中国建材集团科技委常务副主任、数智建材研究院董事长 薛忠民

同样在长城工程科技会议上,数智院董事长薛忠民将 AI 落地工业制造领域的难题总结为三大挑战:

1、数据:工业场景拥有大量时序数据,其处理方式不同于自然语言,模型必须理解隐含在数字间的业务逻辑,杜绝大模型幻觉现象;

2、场景与业务:工业机理与业务逻辑十分复杂性,模型的构建必须深入理解场景,同时必须符合现实业务规则,以保证输出决策的精确性、实时性和可执行性;

3、稳定性与容错率:工业制造业、特别是水泥等流程行业,对于决策指令的容错率几乎为零,模型必须能自主应对异常情况,以保证安全稳定生产。

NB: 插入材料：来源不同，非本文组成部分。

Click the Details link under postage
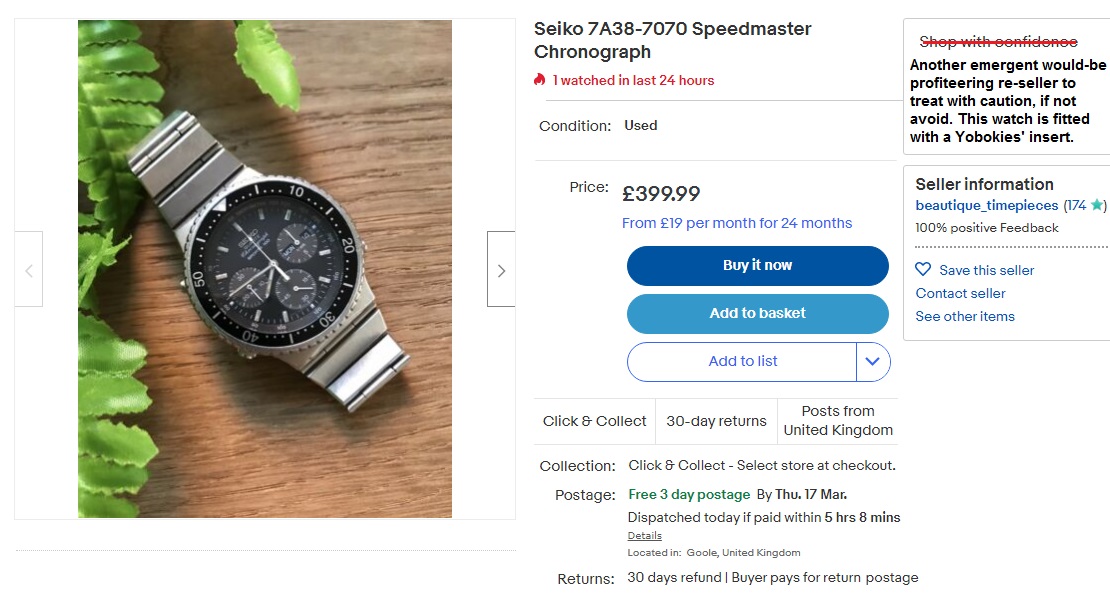The width and height of the screenshot is (1110, 604). tap(644, 535)
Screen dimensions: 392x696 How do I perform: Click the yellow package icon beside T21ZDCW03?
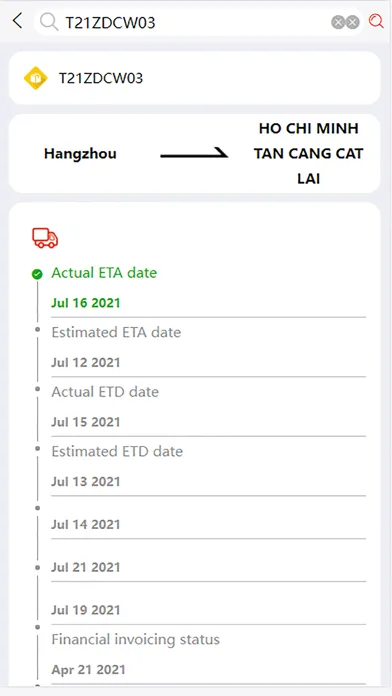pos(36,78)
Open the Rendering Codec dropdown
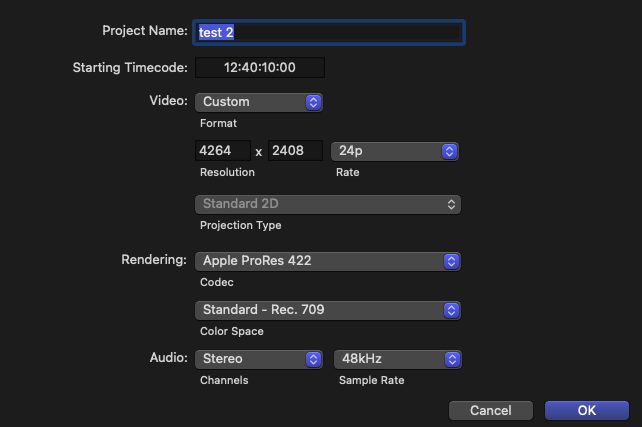Image resolution: width=642 pixels, height=427 pixels. click(327, 261)
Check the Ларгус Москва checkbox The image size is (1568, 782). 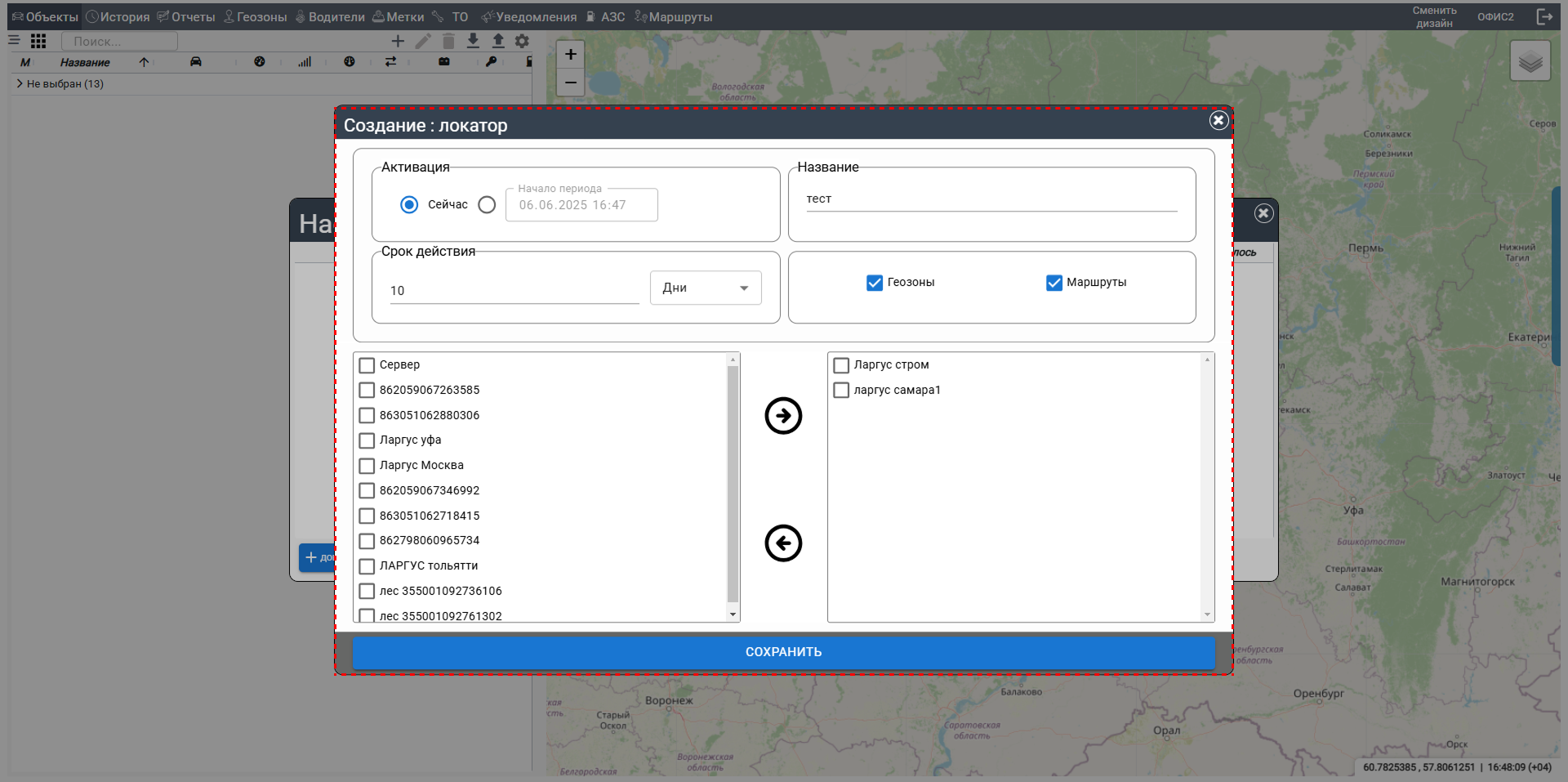click(368, 466)
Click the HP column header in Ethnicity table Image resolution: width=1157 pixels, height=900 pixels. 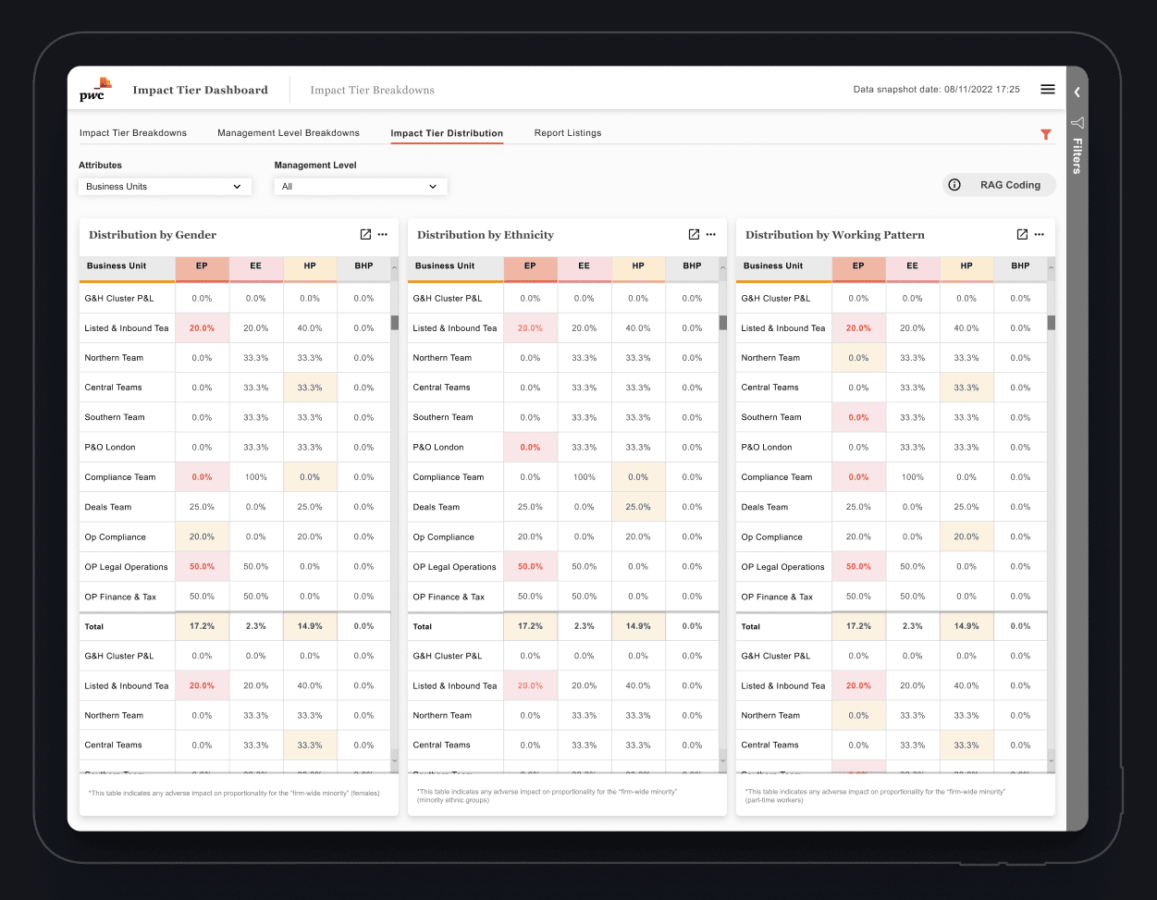point(638,266)
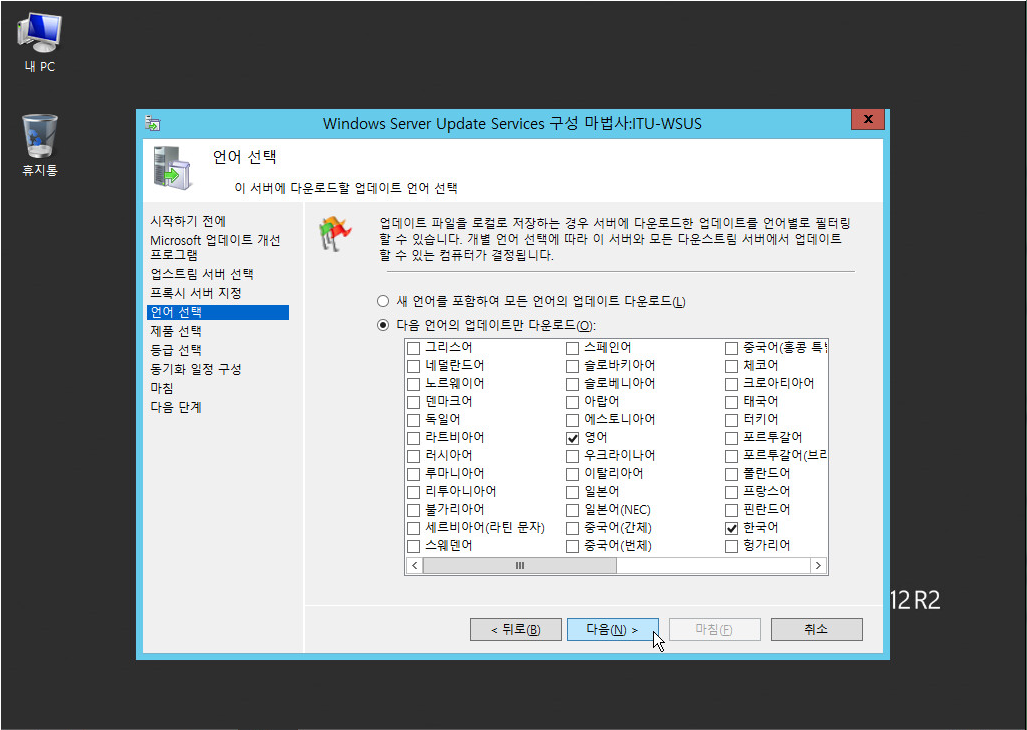This screenshot has width=1027, height=730.
Task: Open 업스트림 서버 선택 step in sidebar
Action: (x=202, y=274)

同时,还有最重要的一点—— ROI(投资回报率)难以考核。

因而,大量工业数字孪生、仿真实验室项目都无法实现价值闭环,模型独立于产线存在,仅为生产者提供预测参数,而无法提供实时的业务决策,更难以计算投资回报效率。

" 模型建设不是一个 IT 系统,部署以后有清晰的目标可考核可计量,大模型没有一个标准认可它的价值,怎么认定?所以结合工业场景只有一个’笨办法’——以效益为导向。" 在长城会议现场,薛忠民也给出了数智院的解法。

当前,无论是水泥、建材、还是整个工业制造领域,企业对于降本增效、智能化转型升级的需求都极其强烈。2024 年,全国规模以上水泥企业行业利润约 250 亿元,同比下降 20%,行业经营压力、资金压力、以及环保、节能、降碳等需求,无不为企业带来迫切的产业转型升级需求。

据薛忠民透露,数智院将依托产业大模型开发更多的 Agentic AI 应用,下一步有望帮助企业的吨水泥成本下降 3-5 元,平均回本时间原则上能够缩短到 1 年以内,极大满足了企业智能化转型升级的需求。

三、从工厂里 " 长出来 " 的 AI

" 我们现在一直在强调(人工智能)三个要素,数据、算法和算力。我这里特别强调,很多人把’知识’忘掉了。" 在长城科技会议现场,中国科学院院士、清华大学计算机系教授张钹这样说道。

是的,大模型领域——尤其在产业大模型领域——产业知识、产业数据、产业 Know-how 的重要性毋庸置疑。

20 种熟料配比能出现 200 种质量的波动,100 个配料秤有 1000 种漂移方式,小到工程师的记录习惯,大到烧成系统的热工制度,单水泥这一门类就有大大小小数百个场景,结合全国各地星罗棋布的大大小小工厂复杂差异,造就了产业大模型极高的准入门槛。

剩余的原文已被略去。